The Obama administration is changing the government’s strategy in enforcing immigration laws while repealing birthright citizenship would expand the population of illegal immigrants, who, depending on how you look at it, may or may not be a burden on taxpayers.
USA Today published a Pro Publica round-up report that enumerated how U.S. Immigration and Customs Enforcement has shifted policies in who the agency targets for deportation, which in turn has reduced the threat of deportation for millions of illegal immigrants.
Whoever is in the Oval Office in 2050 would have considerably more unauthorized immigrants — at least 5 million — to deport if birthright citizenship is repealed, according to a report by the nonpartisan Migration Policy Institute, a Washington think tank.
“The unauthorized population would rise to 24 million in 2050 under a scenario in which citizenship would be denied to U.S.-born children with one unauthorized immigrant parent, even if the other parent were a citizen,” the report states. Illegal immigration is currently at the lowest it’s been in decades.
But would that be a drag on taxpayers, or a benefit?
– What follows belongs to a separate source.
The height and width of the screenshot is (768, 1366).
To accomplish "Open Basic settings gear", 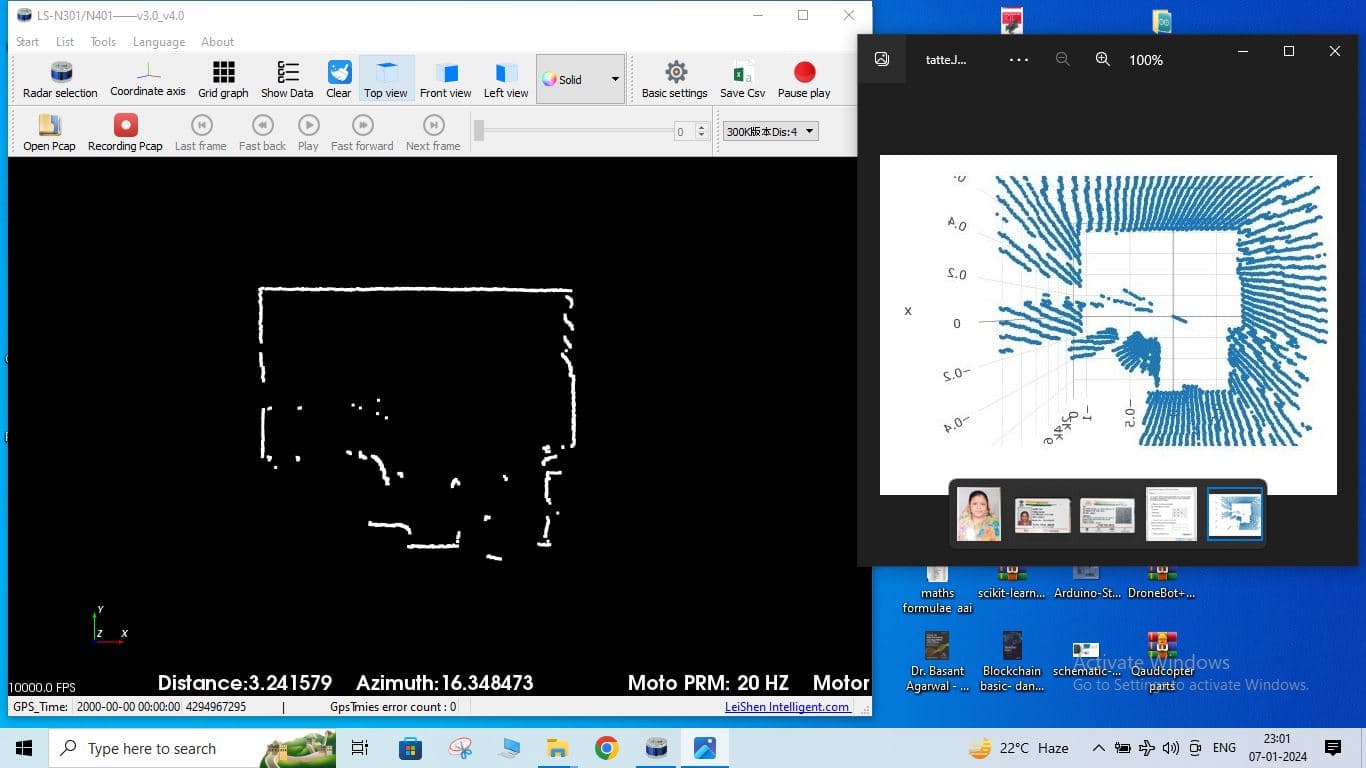I will 675,79.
Depends on how you look at it, Edward Schumacher-Matos, a Washington Post columnist, wrote in the Post:
The truth is that unauthorized immigrants are probably a net burden on taxpayers in the short term, but only if you consider education as a cost and not as an investment in the nation’s future, as it was seen a century ago.
So, how does Congress view illegal immigrants who aspire to attend college? We may find out before November, as Senate Majority Leader Harry Reid “intends to move the DREAM Act” before mid-term elections. The proposed legislation, which has been floating around Congress for the better part of a decade, would pave the way toward legal resident status — and possibly citizenship — for young illegal immigrants if they meet certain requirements.
For cities and towns who believe illegal immigrants are a drag on society — and aim to deter them from taking jobs or renting housing in their communities — passing laws with that in mind are not constitutional, a federal appeals court ruled.
The 3rd U.S. Circuit Court of Appeals ruling, which struck down ordinances adopted by the City of Hazelton, Pa. that also served as models for like-minded towns and states around the country, “is the broadest statement by a court to date on the vexing question of how much authority states and towns have to act on immigration matters that are normally the purview of the federal government,” The New York Times reported.
Despite a down economy and deterrents such as the Hazelton ordinances and other enforcement efforts, the push/pull of illegal immigration persists. Immigration agents in Riverside found 37 smuggled aliens from six countries jammed inside a tiny bedroom where some claim they had been held for weeks, according to an ICE press release. Six job recruiters were indicted for forcing 400 laborers from Thailand to work after luring them to the United States in what the FBI called the largest human-trafficking case in U.S. history, The Associated Press reported.
It’s not just allegedly greedy businesses that are breaking the law. The Los Angeles Times and Washington Post both had stories about misconduct and corruption among Border Patrol agents and customs inspectors.
The Border Patrol is “grappling with a spate of misconduct cases in its ranks, which have expanded from 4,000 agents in the early 1990s to 21,000 today,” the Times reported while the number of Customs and Border Protection “corruption investigations opened by the inspector general climbed from 245 in 2006 to more than 770 this year,” according to the Post.
Corruption cases at its sister agency, U.S. Immigration and Customs Enforcement, rose from 66 to more than 220 over the same period. The vast majority of corruption cases involve illegal trafficking of drugs, guns, weapons and cash across the Southwest border.
But, as the Whittier Daily News reported, some agents are allegedly stealing from the government — and taxpayers — too.
Two former Immigration and Customs Enforcement agents were arrested Friday on charges stemming from allegations they falsely claimed nearly $600,000 worth of work hours.